I`ve repeatedly heard Okinawa refered to as a very unique place in Japan and occasionally as not a very Japanese place (as if Kyoto was a 10 on a scale of 1-10 of Japanese-ness and everything else falls somewhere lower, is less authentic). Depending on how you look at it, there is some truth to this.

Historically, Okinawa (plus the southern islands of what is now Kagoshima Prefecture, including Amami Oshima) was its own domain, the Ryukyu Kingdom. It seems that they ruled themselves quite nicely for awhile, in a good geographical location for trade (or traders` pit-stops) between China and Japan. In the 1300`s it became a tributary state to China (read: it sent China money/goods to be left alone or minimally under their protection), and in the 1600`s after threat of invasion from Kagoshima`s Satsuma clan, it started paying tribute to Japan as well. Throughout all, the Ryukyu islanders maintained their own language and dialects thereof, but during the Meiji Restoration (late 1600`s), Japan declared the Ryukyu islands to be part of Japan, not just a tributary state. China wasn`t in a position to dispute this, and Japan stormed in with its new education system and forced the Ryukyu inhabitants to learn standard Japanese. These days, very few young people can speak any of native Ryukyu languages/dialects, although some of the older generation still only speak a Ryukyu language.

After WWII, America made Okinawa one of their protective states, which was perhaps justified since the war had completely devastated nearly everything. The US maintained control until the early 1970`s, when (according to the dive master at Reef Encounters, an expert on US military involvement in Okinawa) America allowed Okinawa to take a vote on the future of its status. It could become its own nation again, remain an American protective-state, or revert to being part of Japan. Okinawa voted to become part of Japan again.

If you also take into consideration how far some of the islands are from one another and the western-most island, Yonaguni, is in within sight of Taiwan on a clear day... it`s easy to see how Okinawan culture has great potential to differ from the mainland.

Although I spent most of my time scuba diving and didn`t have as much time as I would have liked doing tourist-y things and learning about native Okinawan customs, I did notice a few small things that seem native to the islands. For one, jasmine tea is usually served in restaurants in place of mainland Japan`s green tea. There are also shisa, or the traditional Ryukyu version of the guardian lion-dog, everywhere. Outside of the tourist shops, I saw them most frequently in rural areas as part of a gate into a front yard, like an outdoor genkan (entryway). They always come in pairs with one on each side of the gate, much like the Korean lion-dogs found outside of Kyushu Shinto shrines.

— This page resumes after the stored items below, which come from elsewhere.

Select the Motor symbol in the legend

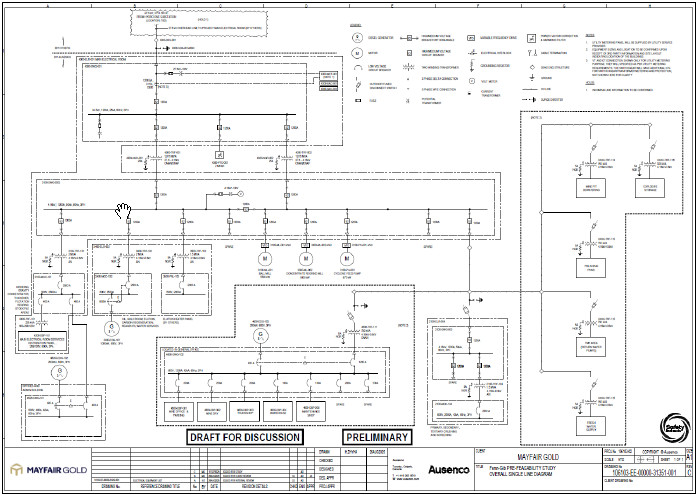(x=356, y=53)

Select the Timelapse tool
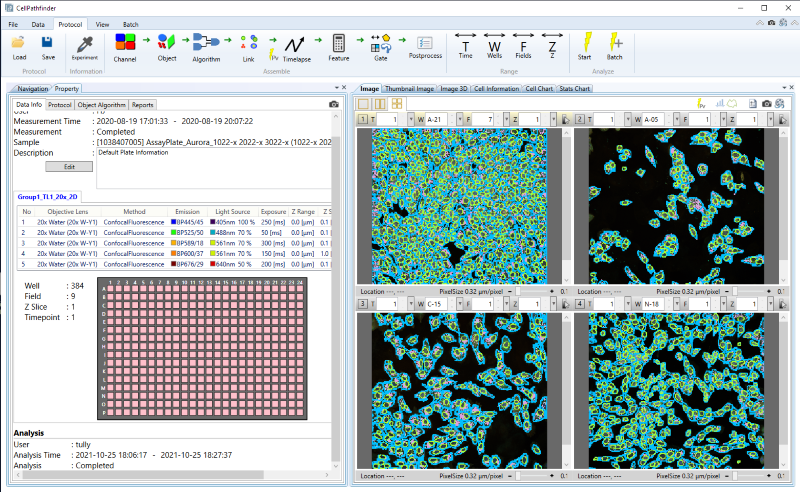(294, 45)
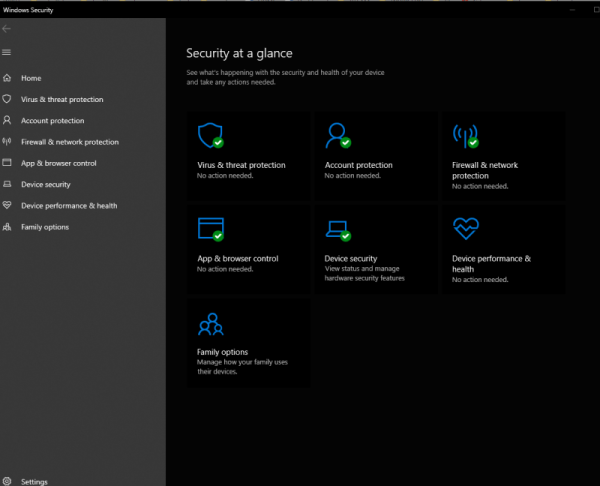Click the Device security laptop tile icon
Image resolution: width=600 pixels, height=486 pixels.
(337, 229)
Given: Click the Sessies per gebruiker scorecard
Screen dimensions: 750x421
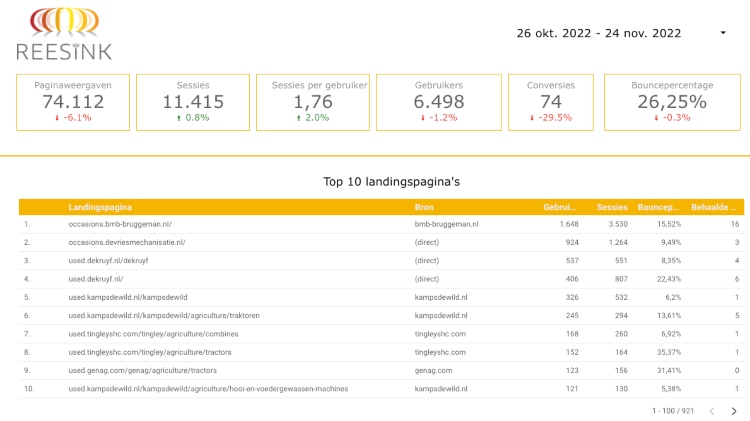Looking at the screenshot, I should point(312,102).
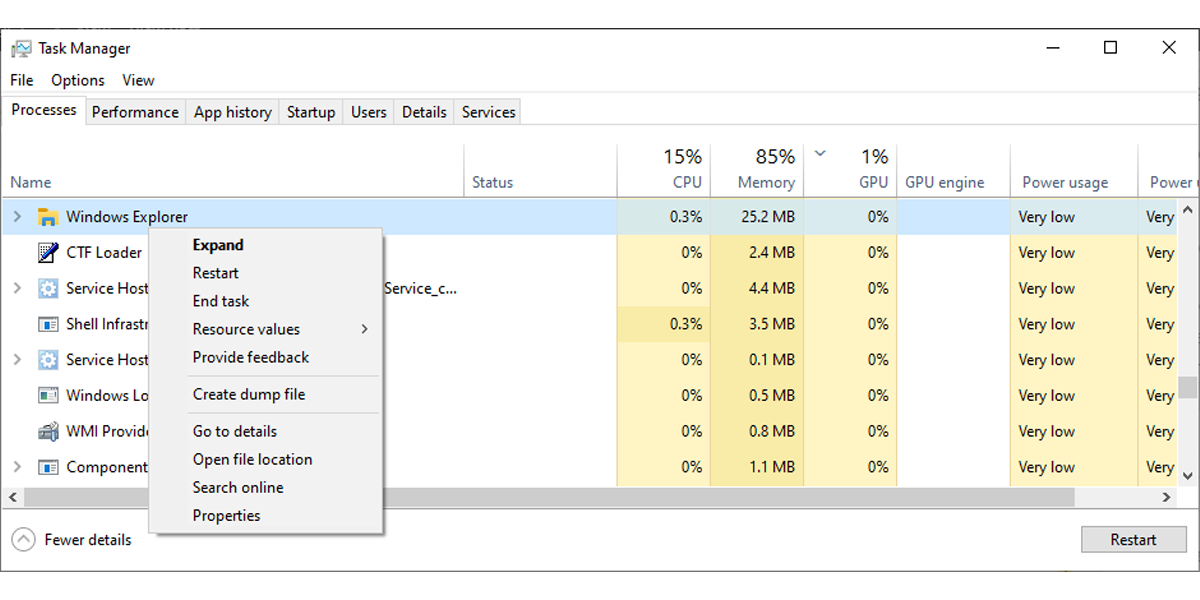Select Open file location menu entry
This screenshot has width=1200, height=600.
(x=252, y=460)
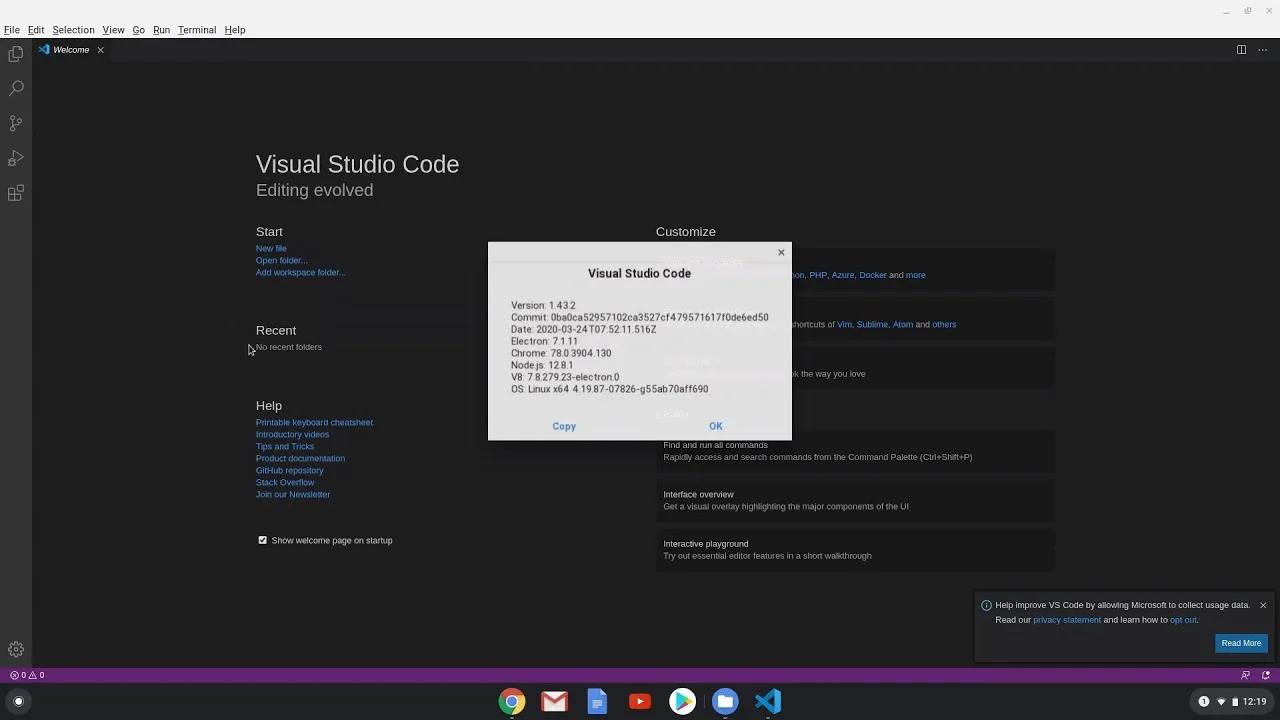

A few more Okinawa tidbits before moving onto my own personal adventures in the next blog post-- in addition to being the most concentrated area of 100-plus-year-olds in Japan (a country known for its longevity in general), Okinawa is also the poorest of the prefectures. Given Japan`s relative wealth, this may not be saying much, but I did notice an abundance of street-venders, spreading their hand-made jewlery and other wares on plastic tarps on the side-walk. It`s not a common sight in Japan. There was also one woman who had trained a cat to sit on a chair of bar stool-height and prop its paws on the back of the chair. Many Japanese people lined up to take their picture with this costumed cat and gave the woman money for doing so. It`s the closest to begging that I`ve seen in Japan, not including Buddhist monks or people on religious pilgrimages.

... so much for background, more to come later on scuba diving and personal adventures!

2 comments:

Anonymous said...

I look forward to the next post, and enjoyed the history/culture information.

Derrick Langeneckert said...

I heard that there is a lack of public transportation on the island. Did you rent a car or a scooter? Do you have any suggestions?